The present FDA approval for XPOVIO® was based on findings from the BOSTON trial, which is a multicenter, open-label, randomized, controlled Phase III study, conducted to evaluate the clinical benefit of weekly XPOVIO®, VELCADE® (Bortezomib), and Dexamethasone, versus standard VELCADE® and Dexamethasone, in patients with previously treated multiple myeloma. In this study, 402 patients were randomly assigned 1:1 to receive either XPOVIO® 100 mg PO once weekly, VELCADE® 1.3 mg/m2 SC once weekly, and Dexamethasone 20 mg PO twice weekly, or VELCADE® 1.3 mg/m2 SC twice weekly for the first 24 weeks and once weekly thereafter, and Dexamethasone 20 mg four times per week for the first 24 weeks and twice weekly thereafter. The median patient age was 67 years and 32% of the patients had 2 prior lines of therapy, including prior REVLIMID® (Lenalidomide) in 38% and prior VELCADE® in 69%. Approximately 48% of the patients had high-risk cytogenetics which included del(17p), t(4;14), t(14;16) or amp(1q21). The Primary endpoint was Progression Free Survival (PFS), and Secondary endpoints included Objective Response Rate (ORR), Duration of Response (DoR), Overall Survival (OS) and Safety.

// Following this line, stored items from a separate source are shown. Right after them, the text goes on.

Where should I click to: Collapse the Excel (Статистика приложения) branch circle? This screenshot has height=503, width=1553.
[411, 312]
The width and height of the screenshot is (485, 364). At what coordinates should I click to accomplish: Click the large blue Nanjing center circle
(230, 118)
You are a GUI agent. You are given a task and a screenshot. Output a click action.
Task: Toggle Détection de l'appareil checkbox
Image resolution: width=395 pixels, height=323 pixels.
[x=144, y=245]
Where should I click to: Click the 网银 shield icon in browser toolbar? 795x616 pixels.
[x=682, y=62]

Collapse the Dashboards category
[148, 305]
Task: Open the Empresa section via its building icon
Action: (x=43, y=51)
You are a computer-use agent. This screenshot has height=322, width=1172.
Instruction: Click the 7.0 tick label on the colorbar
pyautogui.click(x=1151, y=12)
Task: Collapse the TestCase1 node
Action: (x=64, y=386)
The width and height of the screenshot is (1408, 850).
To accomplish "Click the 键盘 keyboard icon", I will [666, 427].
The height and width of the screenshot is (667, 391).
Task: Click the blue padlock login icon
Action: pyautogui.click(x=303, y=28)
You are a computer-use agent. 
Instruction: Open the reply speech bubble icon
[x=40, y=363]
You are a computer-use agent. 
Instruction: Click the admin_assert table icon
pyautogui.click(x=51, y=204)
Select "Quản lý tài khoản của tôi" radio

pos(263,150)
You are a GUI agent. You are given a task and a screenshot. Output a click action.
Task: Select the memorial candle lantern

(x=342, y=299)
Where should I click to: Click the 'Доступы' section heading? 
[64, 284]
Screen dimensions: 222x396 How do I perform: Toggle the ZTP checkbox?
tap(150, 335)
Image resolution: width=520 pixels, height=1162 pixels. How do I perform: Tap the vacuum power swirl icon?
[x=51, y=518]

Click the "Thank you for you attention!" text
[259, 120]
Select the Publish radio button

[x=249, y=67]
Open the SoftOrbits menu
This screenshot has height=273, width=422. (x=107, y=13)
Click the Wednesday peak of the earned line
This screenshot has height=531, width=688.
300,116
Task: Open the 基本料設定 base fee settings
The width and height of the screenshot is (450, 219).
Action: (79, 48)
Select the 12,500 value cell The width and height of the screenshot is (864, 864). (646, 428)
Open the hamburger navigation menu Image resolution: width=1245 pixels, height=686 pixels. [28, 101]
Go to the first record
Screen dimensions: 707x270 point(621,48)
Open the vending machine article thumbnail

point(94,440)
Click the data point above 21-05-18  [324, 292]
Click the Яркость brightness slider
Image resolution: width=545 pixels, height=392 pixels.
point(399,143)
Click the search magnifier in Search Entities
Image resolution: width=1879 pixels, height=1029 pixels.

It was noted that the median PFS was 13.9 months in the XPOVIO® group and 9.5 months for the control group (HR=0.70; P=0.0075). This represented a 30% reduction in the risk of progression or death with the XPOVIO® triplet combination. This benefit was consistently noted across all subgroups including those with high-risk cytogenetics. The ORR was 76.4% in the XPOVIO® group versus 62.3% in the control group (P=0.0012), and the significantly higher ORR again was noted across subgroups. The median Duration of Response was 20.3 months versus 12.9 months in the XPOVIO® group and the control group, respectively. The most common adverse events in the XPOVIO® group included cytopenias, fatigue, nausea, diarrhea, asthenia, decreased appetite and weight loss.
It was concluded that weekly regimen of XPOVIO® given along with VELCADE® and Dexamethasone, is a novel, effective, and convenient treatment option, for patients with multiple myeloma, who have received one to three prior lines of therapy.
Once-per-week selinexor, bortezomib, and dexamethasone versus twice-per-week bortezomib and dexamethasone in patients with multiple myeloma (BOSTON): a randomised, open-label, phase 3 trial. Grosicki S, Simonova M, Spicka I, et al. Lancet. 2020;396:1563-1573.